Journée de la Francophonie le 20 mars – Et, nous Mauriciens, que ferons-nous ce jour-là ? Allons-nous célébrer la dégradation de la performance scolaire en français ? Allons-nous chanter les louages de la disparition programmée des modules de remédiation en français au profit de l’introduction des modules portant sur une langue vernaculaire à forte connotation ethnique et politique en milieu universitaire ? Allons-nous glorifier la réduction de notre multilinguisme et de notre multiculturalisme à une peau de chagrin ?  Allons-nous diviniser le monolinguisme ? Au fond, comme dit le proverbe, « Au royaume des aveugles, les borgnes sont rois. »

 

On entend souvent dire que c’est en Afrique que va jouer définitivement le destin de la langue française.
— Pierre Dumont

 

Chaque année, au mois de mars, les pays ayant le français en partage organisent la Fête de la francophonie pendant une semaine ou alors ils célèbrent uniquement une Journée de la Francophonie le 20 mars. Cette année, 27 pays participent à la 17ème édition de cet événement du 17 au 25 mars 2012.

La Francophonie se caractérise par des valeurs de solidarité et de dialogue des cultures. Pour l’édition 2012, la célébration officielle sera organisée à Londres, ville hôte des Jeux Olympiques. Trafalgar square deviendra le lieu de célébration de la Francophonie, en présence d’Abdou Diouf, Secrétaire général de la Francophonie.

Pendant ce temps, dans la République de Maurice, l’on va décrier à tort que Cambridge est responsable de la performance catastrophique de la  majorité des étudiants en français à la fin du cycle secondaire… L’on va condamner le papier de traduction qui oblige à apprendre l’anglais  pendant la classe de français… Somme toute, nous, les Mauriciens, nous ressemblons étrangement à ceux qui trouvent toujours un bouc émissaire pour cacher leur absence de vision et leurs propres défauts. Pour ce qui est de la performance scolaire de nos jeunes, nous cumulons les problèmes et nous jouons à la politique de l’autruche.

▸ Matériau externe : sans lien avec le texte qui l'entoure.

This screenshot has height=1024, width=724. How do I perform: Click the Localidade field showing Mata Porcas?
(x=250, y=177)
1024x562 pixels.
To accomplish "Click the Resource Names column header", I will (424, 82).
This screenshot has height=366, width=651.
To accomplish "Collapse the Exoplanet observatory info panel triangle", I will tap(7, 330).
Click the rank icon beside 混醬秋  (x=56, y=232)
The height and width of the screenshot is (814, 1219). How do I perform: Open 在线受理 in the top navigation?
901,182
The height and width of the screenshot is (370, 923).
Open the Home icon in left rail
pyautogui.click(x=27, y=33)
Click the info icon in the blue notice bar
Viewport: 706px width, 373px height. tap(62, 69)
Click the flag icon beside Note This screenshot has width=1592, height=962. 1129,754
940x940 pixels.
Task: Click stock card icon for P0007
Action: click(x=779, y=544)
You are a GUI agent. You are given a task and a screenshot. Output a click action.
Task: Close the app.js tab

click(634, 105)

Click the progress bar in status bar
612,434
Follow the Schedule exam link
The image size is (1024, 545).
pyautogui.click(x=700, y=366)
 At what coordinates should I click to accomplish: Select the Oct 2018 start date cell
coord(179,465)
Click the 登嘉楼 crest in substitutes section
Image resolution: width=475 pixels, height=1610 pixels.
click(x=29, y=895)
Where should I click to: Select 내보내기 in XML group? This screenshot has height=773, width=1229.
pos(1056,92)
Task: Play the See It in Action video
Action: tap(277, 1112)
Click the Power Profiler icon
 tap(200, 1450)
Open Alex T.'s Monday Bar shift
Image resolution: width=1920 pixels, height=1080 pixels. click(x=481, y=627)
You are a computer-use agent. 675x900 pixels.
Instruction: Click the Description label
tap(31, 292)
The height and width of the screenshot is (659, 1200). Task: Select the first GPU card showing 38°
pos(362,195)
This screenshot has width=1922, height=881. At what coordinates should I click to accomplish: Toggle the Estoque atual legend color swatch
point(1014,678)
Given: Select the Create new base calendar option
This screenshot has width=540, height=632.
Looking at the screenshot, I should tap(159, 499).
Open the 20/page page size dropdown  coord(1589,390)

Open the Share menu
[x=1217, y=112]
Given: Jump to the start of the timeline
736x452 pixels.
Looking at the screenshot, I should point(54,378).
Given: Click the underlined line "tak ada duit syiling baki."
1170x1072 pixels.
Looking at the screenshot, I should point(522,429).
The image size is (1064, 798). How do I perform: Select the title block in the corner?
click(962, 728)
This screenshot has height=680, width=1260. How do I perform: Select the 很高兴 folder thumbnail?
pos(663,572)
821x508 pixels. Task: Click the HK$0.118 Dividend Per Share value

·        Les parents dépendent trop du monde scolaire alors qu’ils devraient enseigner la discipline de travail à leurs enfants.

·        Les pratiques scolaires sont orientées vers l’apprentissage mécanique de stratégies de réussite aux examens dès l’école primaire jusqu’à la fin du cycle secondaire. Cela donne des assises solides à la pratique des leçons particulières et au maintien de cette forme de corruption généralisée à Maurice. Entre-temps, les jeunes ne lisent pas.

·        Les bibliothèques scolaires sont mal équipées. Donc, le « reading period » ne sert pas vraiment à la lecture…

·        Pendant les leçons particulières,  la majorité des jeunes sont parquées dans des garages pour le « robot-learning ». Parfois, les enseignants lisent le texte littéraire au programme – ligne après ligne, page après page — pendant la durée de la leçon. Le jeune ne sait-il pas qu’il doit lire son texte en autonomie ou ne sait-il pas lire tout simplement ?

·        Les jeunes m’expliquent qu’ils ne se déplaceront pas pour visiter les bibliothèques car « bizin penan role meme sa pou al lire ene liv » ! Tout commentaire serait superflu.

·        Arrivés en milieu universitaire, la majorité des jeunes lisent à peine  les documents ou les ouvrages au programme. Leur degré de compréhension du français académique est limité : ils sont vite découragés et ne font pas d’efforts. La persévérance est une qualité qui se perd tout comme la discipline. (A ce propos, au début de cette année, une jeune issue de cette fameuse élite de la HSC m’a dit ceci : « Ce n’est pas important de bien écrire, d’écrire lisiblement et proprement sur un cahier. Ça ne sert à rien. » Tout commentaire serait superflu…) Peut-être que les jeunes comprennent de plus en plus les rouages d’un système corrompu. Maurice est le pays où il existe plusieurs moyens alternatifs pour réussir à accéder à un poste en battant à plate couture celui qui est compétent, honnête et intègre… Alors pourquoi faire des efforts ?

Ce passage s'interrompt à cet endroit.